(Beginning of DATA TO PROCESS)
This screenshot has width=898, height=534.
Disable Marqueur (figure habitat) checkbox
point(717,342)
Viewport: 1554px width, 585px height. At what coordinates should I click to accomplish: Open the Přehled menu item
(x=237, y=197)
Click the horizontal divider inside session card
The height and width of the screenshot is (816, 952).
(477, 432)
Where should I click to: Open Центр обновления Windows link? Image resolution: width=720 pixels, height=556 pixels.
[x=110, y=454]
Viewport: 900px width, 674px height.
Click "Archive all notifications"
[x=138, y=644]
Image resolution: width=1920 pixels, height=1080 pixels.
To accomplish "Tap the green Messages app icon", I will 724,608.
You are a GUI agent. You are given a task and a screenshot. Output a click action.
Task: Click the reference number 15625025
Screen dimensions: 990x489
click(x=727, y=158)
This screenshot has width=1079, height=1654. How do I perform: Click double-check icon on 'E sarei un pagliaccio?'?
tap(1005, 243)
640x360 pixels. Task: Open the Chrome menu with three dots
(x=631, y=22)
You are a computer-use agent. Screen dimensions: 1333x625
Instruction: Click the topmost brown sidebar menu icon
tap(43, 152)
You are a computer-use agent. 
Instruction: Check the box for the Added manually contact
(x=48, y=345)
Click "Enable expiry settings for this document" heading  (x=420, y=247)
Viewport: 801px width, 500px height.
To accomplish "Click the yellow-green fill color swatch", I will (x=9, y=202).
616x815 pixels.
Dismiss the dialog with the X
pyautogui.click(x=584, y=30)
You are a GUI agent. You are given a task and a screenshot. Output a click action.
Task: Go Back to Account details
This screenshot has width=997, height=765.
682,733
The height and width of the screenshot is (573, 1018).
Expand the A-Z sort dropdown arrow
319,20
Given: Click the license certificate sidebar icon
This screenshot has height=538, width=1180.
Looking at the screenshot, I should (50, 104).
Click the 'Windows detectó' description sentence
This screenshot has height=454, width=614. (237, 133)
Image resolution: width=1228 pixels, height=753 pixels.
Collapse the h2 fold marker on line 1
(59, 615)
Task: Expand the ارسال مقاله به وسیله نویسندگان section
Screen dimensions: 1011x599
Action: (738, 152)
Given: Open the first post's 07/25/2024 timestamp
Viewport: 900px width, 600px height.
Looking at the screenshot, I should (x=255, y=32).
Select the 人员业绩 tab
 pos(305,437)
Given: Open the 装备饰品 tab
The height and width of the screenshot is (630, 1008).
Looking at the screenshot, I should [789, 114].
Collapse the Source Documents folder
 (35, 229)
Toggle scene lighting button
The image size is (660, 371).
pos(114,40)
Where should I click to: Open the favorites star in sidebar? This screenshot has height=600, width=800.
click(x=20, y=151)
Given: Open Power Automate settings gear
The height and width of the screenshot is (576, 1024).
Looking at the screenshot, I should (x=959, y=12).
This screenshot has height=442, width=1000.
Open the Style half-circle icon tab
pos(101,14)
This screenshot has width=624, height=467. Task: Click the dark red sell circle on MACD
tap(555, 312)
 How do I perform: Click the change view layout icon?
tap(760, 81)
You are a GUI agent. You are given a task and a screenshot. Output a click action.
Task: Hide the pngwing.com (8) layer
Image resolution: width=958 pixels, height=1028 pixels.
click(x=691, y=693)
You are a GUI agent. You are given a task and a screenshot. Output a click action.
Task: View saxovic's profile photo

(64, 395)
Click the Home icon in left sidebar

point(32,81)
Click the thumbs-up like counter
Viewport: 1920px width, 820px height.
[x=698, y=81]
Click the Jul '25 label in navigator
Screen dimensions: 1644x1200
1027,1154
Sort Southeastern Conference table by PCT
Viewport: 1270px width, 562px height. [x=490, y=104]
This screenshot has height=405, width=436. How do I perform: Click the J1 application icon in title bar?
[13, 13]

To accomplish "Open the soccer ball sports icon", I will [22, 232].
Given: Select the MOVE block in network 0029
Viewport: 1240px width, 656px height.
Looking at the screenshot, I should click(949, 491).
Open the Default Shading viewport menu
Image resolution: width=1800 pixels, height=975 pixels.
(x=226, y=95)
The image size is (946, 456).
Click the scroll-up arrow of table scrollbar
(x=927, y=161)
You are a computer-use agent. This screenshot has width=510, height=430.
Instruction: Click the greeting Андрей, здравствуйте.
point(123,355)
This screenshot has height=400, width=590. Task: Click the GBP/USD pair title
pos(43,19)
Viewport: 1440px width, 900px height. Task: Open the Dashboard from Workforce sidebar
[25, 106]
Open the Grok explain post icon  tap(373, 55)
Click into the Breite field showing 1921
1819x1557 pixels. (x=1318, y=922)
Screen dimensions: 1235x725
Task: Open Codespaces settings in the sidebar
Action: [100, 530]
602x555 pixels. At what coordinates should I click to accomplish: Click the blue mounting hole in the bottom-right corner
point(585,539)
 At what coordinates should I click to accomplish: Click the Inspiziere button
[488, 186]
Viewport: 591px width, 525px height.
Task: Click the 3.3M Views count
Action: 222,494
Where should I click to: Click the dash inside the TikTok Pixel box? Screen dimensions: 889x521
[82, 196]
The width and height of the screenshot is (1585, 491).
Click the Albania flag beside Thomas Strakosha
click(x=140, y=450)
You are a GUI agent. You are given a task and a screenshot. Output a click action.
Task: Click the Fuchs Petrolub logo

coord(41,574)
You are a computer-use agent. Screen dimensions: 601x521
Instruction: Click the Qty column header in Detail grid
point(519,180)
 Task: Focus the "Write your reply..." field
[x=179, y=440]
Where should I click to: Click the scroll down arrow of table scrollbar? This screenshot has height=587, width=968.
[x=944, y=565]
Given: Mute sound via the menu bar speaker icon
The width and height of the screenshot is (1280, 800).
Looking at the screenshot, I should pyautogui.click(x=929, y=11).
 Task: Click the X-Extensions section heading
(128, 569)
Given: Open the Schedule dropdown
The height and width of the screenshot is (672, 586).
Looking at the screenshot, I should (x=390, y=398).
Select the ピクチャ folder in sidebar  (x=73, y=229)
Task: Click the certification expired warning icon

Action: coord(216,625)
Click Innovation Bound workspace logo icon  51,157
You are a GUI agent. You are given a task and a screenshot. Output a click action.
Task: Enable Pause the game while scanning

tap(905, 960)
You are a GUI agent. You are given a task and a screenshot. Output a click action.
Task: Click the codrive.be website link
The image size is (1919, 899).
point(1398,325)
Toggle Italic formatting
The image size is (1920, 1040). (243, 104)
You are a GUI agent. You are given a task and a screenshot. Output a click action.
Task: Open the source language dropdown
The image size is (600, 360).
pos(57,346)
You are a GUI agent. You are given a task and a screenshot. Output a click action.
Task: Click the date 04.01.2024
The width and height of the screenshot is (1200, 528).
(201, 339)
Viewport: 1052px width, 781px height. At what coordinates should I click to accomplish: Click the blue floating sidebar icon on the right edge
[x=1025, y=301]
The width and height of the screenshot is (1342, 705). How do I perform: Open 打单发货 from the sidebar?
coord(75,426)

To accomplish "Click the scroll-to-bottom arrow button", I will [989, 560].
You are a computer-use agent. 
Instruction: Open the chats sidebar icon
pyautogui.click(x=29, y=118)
(End of DATA TO PROCESS)
Retype the records above in full, exactly as they appear.

This screenshot has width=898, height=534.
Disable Marqueur (figure habitat) checkbox
point(717,342)
Viewport: 1554px width, 585px height. At what coordinates should I click to accomplish: Open the Přehled menu item
(x=237, y=197)
Click the horizontal divider inside session card
The height and width of the screenshot is (816, 952).
(477, 432)
Where should I click to: Open Центр обновления Windows link? Image resolution: width=720 pixels, height=556 pixels.
[x=110, y=454]
Viewport: 900px width, 674px height.
Click "Archive all notifications"
[x=138, y=644]
Image resolution: width=1920 pixels, height=1080 pixels.
To accomplish "Tap the green Messages app icon", I will 724,608.
You are a GUI agent. You are given a task and a screenshot. Output a click action.
Task: Click the reference number 15625025
Screen dimensions: 990x489
click(x=727, y=158)
This screenshot has width=1079, height=1654. How do I perform: Click double-check icon on 'E sarei un pagliaccio?'?
tap(1005, 243)
640x360 pixels. Task: Open the Chrome menu with three dots
(x=631, y=22)
You are a computer-use agent. Screen dimensions: 1333x625
Instruction: Click the topmost brown sidebar menu icon
tap(43, 152)
You are a computer-use agent. 
Instruction: Check the box for the Added manually contact
(x=48, y=345)
Click "Enable expiry settings for this document" heading  (x=420, y=247)
Viewport: 801px width, 500px height.
To accomplish "Click the yellow-green fill color swatch", I will (x=9, y=202).
616x815 pixels.
Dismiss the dialog with the X
pyautogui.click(x=584, y=30)
You are a GUI agent. You are given a task and a screenshot. Output a click action.
Task: Go Back to Account details
This screenshot has width=997, height=765.
682,733
The height and width of the screenshot is (573, 1018).
Expand the A-Z sort dropdown arrow
319,20
Given: Click the license certificate sidebar icon
This screenshot has height=538, width=1180.
Looking at the screenshot, I should (50, 104).
Click the 'Windows detectó' description sentence
This screenshot has height=454, width=614. (237, 133)
Image resolution: width=1228 pixels, height=753 pixels.
Collapse the h2 fold marker on line 1
(59, 615)
Task: Expand the ارسال مقاله به وسیله نویسندگان section
Screen dimensions: 1011x599
Action: (738, 152)
Given: Open the first post's 07/25/2024 timestamp
Viewport: 900px width, 600px height.
Looking at the screenshot, I should (x=255, y=32).
Select the 人员业绩 tab
 pos(305,437)
Given: Open the 装备饰品 tab
The height and width of the screenshot is (630, 1008).
Looking at the screenshot, I should [789, 114].
Collapse the Source Documents folder
 (35, 229)
Toggle scene lighting button
The image size is (660, 371).
pos(114,40)
Where should I click to: Open the favorites star in sidebar? This screenshot has height=600, width=800.
click(x=20, y=151)
Given: Open Power Automate settings gear
The height and width of the screenshot is (576, 1024).
Looking at the screenshot, I should (x=959, y=12).
This screenshot has height=442, width=1000.
Open the Style half-circle icon tab
pos(101,14)
This screenshot has width=624, height=467. Task: Click the dark red sell circle on MACD
tap(555, 312)
 How do I perform: Click the change view layout icon?
tap(760, 81)
You are a GUI agent. You are given a task and a screenshot. Output a click action.
Task: Hide the pngwing.com (8) layer
Image resolution: width=958 pixels, height=1028 pixels.
click(x=691, y=693)
You are a GUI agent. You are given a task and a screenshot. Output a click action.
Task: View saxovic's profile photo

(64, 395)
Click the Home icon in left sidebar

point(32,81)
Click the thumbs-up like counter
Viewport: 1920px width, 820px height.
[x=698, y=81]
Click the Jul '25 label in navigator
Screen dimensions: 1644x1200
1027,1154
Sort Southeastern Conference table by PCT
Viewport: 1270px width, 562px height. [x=490, y=104]
This screenshot has height=405, width=436. How do I perform: Click the J1 application icon in title bar?
[13, 13]

To accomplish "Open the soccer ball sports icon", I will [22, 232].
Given: Select the MOVE block in network 0029
Viewport: 1240px width, 656px height.
Looking at the screenshot, I should click(949, 491).
Open the Default Shading viewport menu
Image resolution: width=1800 pixels, height=975 pixels.
(x=226, y=95)
The image size is (946, 456).
Click the scroll-up arrow of table scrollbar
(x=927, y=161)
You are a computer-use agent. This screenshot has width=510, height=430.
Instruction: Click the greeting Андрей, здравствуйте.
point(123,355)
This screenshot has height=400, width=590. Task: Click the GBP/USD pair title
pos(43,19)
Viewport: 1440px width, 900px height. Task: Open the Dashboard from Workforce sidebar
[25, 106]
Open the Grok explain post icon  tap(373, 55)
Click into the Breite field showing 1921
1819x1557 pixels. (x=1318, y=922)
Screen dimensions: 1235x725
Task: Open Codespaces settings in the sidebar
Action: [100, 530]
602x555 pixels. At what coordinates should I click to accomplish: Click the blue mounting hole in the bottom-right corner
point(585,539)
 At what coordinates should I click to accomplish: Click the Inspiziere button
[488, 186]
Viewport: 591px width, 525px height.
Task: Click the 3.3M Views count
Action: 222,494
Where should I click to: Click the dash inside the TikTok Pixel box? Screen dimensions: 889x521
[82, 196]
The width and height of the screenshot is (1585, 491).
Click the Albania flag beside Thomas Strakosha
click(x=140, y=450)
You are a GUI agent. You are given a task and a screenshot. Output a click action.
Task: Click the Fuchs Petrolub logo

coord(41,574)
You are a computer-use agent. Screen dimensions: 601x521
Instruction: Click the Qty column header in Detail grid
point(519,180)
 Task: Focus the "Write your reply..." field
[x=179, y=440]
Where should I click to: Click the scroll down arrow of table scrollbar? This screenshot has height=587, width=968.
[x=944, y=565]
Given: Mute sound via the menu bar speaker icon
The width and height of the screenshot is (1280, 800).
Looking at the screenshot, I should pyautogui.click(x=929, y=11).
 Task: Click the X-Extensions section heading
(128, 569)
Given: Open the Schedule dropdown
The height and width of the screenshot is (672, 586).
Looking at the screenshot, I should (x=390, y=398).
Select the ピクチャ folder in sidebar  (x=73, y=229)
Task: Click the certification expired warning icon

Action: coord(216,625)
Click Innovation Bound workspace logo icon  51,157
You are a GUI agent. You are given a task and a screenshot. Output a click action.
Task: Enable Pause the game while scanning

tap(905, 960)
You are a GUI agent. You are given a task and a screenshot. Output a click action.
Task: Click the codrive.be website link
The image size is (1919, 899).
point(1398,325)
Toggle Italic formatting
The image size is (1920, 1040). (243, 104)
You are a GUI agent. You are given a task and a screenshot. Output a click action.
Task: Open the source language dropdown
The image size is (600, 360).
pos(57,346)
You are a GUI agent. You are given a task and a screenshot. Output a click action.
Task: Click the date 04.01.2024
The width and height of the screenshot is (1200, 528).
(201, 339)
Viewport: 1052px width, 781px height. At what coordinates should I click to accomplish: Click the blue floating sidebar icon on the right edge
[x=1025, y=301]
The width and height of the screenshot is (1342, 705). How do I perform: Open 打单发货 from the sidebar?
coord(75,426)

To accomplish "Click the scroll-to-bottom arrow button", I will [989, 560].
You are a computer-use agent. 
Instruction: Open the chats sidebar icon
pyautogui.click(x=29, y=118)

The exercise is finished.